Moradora de Campo Grande, Zona Oeste, Lethicia se apaixonou pela profissão enquanto estudava para o vestibular, após o convite do atual chefe, que a chamou para aprender o ofício de desenhar no corpo. Hoje, ela cursa Belas Artes na UFRRJ, é tatuadora freelance e trabalha na República da Arte, no Calçadão de Campo Grande, com aulas de desenho para crianças. Ela lembra que já foi discriminada por algumas pessoas, que não quiseram tatuar com a estudante pelo fato de ela ser mulher. Por outro lado, lembra, criou relações de fidelidade com clientes que não tatuam com outros artistas por terem se tornado fãs do trabalho dela. 

- Em toda profissão com a concepção popular de ser mais voltada para o público masculino existe, sim, uma dificuldade na hora de as mulheres conseguirem emprego. Quando comecei a tatuar há alguns anos, eu fazia muitos trabalhos com o meu chefe, como fechamento de braço. Eu sentia as pessoas com o pé atrás por eu estar tatuando com ele. Hoje, talvez por já ter fidelizado um público, não sinto isso, mas no início era evidente essa preferência. 

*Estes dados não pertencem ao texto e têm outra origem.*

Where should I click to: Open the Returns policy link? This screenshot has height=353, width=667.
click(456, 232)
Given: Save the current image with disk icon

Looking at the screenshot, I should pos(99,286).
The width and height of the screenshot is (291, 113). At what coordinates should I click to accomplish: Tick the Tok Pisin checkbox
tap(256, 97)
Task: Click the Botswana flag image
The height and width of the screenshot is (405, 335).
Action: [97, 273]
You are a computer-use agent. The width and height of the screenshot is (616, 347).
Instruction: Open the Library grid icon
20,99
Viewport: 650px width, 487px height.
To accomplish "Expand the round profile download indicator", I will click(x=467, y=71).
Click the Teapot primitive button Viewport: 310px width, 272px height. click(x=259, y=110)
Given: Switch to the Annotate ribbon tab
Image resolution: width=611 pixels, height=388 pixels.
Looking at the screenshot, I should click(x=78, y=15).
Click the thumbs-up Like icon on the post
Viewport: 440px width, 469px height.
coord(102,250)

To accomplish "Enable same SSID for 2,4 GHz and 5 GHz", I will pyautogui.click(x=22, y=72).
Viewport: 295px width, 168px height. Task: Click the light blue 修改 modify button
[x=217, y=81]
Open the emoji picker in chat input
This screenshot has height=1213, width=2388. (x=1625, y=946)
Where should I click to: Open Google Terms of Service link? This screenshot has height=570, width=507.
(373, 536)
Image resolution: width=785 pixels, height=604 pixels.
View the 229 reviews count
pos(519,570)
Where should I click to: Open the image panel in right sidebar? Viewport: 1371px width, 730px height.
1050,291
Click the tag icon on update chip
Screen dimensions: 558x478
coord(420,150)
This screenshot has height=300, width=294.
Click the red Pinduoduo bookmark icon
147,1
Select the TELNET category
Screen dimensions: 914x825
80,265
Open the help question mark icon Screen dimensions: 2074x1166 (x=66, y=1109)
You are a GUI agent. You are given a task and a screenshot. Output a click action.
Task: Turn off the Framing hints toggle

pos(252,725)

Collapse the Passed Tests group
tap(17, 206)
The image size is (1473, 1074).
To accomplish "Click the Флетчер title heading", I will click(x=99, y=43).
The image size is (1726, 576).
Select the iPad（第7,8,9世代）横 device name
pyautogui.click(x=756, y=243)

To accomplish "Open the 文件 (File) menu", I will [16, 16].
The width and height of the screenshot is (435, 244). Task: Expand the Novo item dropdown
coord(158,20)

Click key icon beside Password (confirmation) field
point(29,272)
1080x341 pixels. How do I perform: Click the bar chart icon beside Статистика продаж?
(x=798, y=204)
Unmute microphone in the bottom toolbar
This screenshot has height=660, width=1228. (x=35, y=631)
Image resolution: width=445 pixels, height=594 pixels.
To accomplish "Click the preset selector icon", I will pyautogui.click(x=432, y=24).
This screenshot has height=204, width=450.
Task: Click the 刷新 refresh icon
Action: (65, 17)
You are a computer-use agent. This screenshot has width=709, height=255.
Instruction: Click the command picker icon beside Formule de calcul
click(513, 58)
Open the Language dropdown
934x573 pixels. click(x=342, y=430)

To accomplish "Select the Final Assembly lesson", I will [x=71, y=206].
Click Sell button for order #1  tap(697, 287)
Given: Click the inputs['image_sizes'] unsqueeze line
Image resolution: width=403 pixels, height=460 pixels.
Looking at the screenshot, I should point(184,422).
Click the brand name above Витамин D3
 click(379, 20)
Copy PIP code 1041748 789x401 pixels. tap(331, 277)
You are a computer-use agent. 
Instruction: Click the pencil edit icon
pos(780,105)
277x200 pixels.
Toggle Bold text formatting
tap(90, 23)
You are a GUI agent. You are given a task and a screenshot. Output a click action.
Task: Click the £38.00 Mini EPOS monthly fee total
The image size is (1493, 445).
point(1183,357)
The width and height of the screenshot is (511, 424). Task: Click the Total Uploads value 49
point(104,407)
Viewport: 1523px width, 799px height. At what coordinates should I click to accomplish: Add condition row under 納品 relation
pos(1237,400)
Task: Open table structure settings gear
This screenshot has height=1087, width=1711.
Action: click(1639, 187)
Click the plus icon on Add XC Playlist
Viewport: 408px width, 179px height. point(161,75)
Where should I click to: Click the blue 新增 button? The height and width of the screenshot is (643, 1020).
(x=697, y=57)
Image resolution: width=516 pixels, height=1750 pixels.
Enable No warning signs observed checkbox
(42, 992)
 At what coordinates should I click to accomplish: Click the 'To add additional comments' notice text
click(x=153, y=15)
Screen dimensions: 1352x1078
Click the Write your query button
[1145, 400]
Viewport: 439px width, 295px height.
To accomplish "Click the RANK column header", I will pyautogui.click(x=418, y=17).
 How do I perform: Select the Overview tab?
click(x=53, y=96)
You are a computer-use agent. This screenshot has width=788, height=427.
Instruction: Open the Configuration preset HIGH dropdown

Trabalho realizado por Lethicia em Blackwork. Foto: Lethicia Corrêa

Outra jovem a seguir no ramo das tattoos é Lina Moschkovich, de 20 anos. Aluna de Belas Artes, ela trabalha no Catarse Estúdio, na Tijuca, cuja equipe é composta predominantemente por mulheres. Com gosto pelos desenhos que enfeitam corpos desde os 13 anos, a artista começou a tatuar em 2019 e tem preferência pelo estilo Old School e também por figuras animadas. Ela enxerga a tatuagem não como um mercado, mas como uma arte, pela possibilidade de poder fazer em qualquer lugar e do jeito que preferir. Apesar da carreira recente, Lina já sentiu na pele o emprego ser determinado pelo gênero.

- Fui aprendiz de um homem, ele nunca foi extremamente machista comigo até a hora de me demitir porque eu era mulher. Até lá, todos os estúdios que frequentei com ele eram praticamente só os homens que mandavam.

Tatuadoras como Lia Nunes são exemplos para as recém-chegadas de que a mulher tem a possibilidade de crescer na profissão e, com o próprio estúdio, ela mostra que não somente homens podem obter sucesso nesta carreira. Os primeiros passos de Lia na década de 1990 influenciaram os filhos a seguirem os passos da mãe. Tantos anos brincando no estúdio de Lia durante a infância, levaram a filha dela para trabalhar com tattoos na Alemanha, e o filho está no Canadá, no estúdio Bad Buddha Tattoos & Piercings. Em uma profissão em que sofreu preconceito, cantadas e assédio, Lia afirma que, independente do que se faz na vida, é importante saber se posicionar diante das situações.

- Já passei por muito preconceito por ser mulher. Mas você precisa tomar uma postura e impor o respeito. Eu sempre tive uma relação muito legal, amizades que ficam para sempre. Eu tenho muita gratidão por isso, porque eu consigo realizar meu trabalho e manter as amizades que eu conquistei.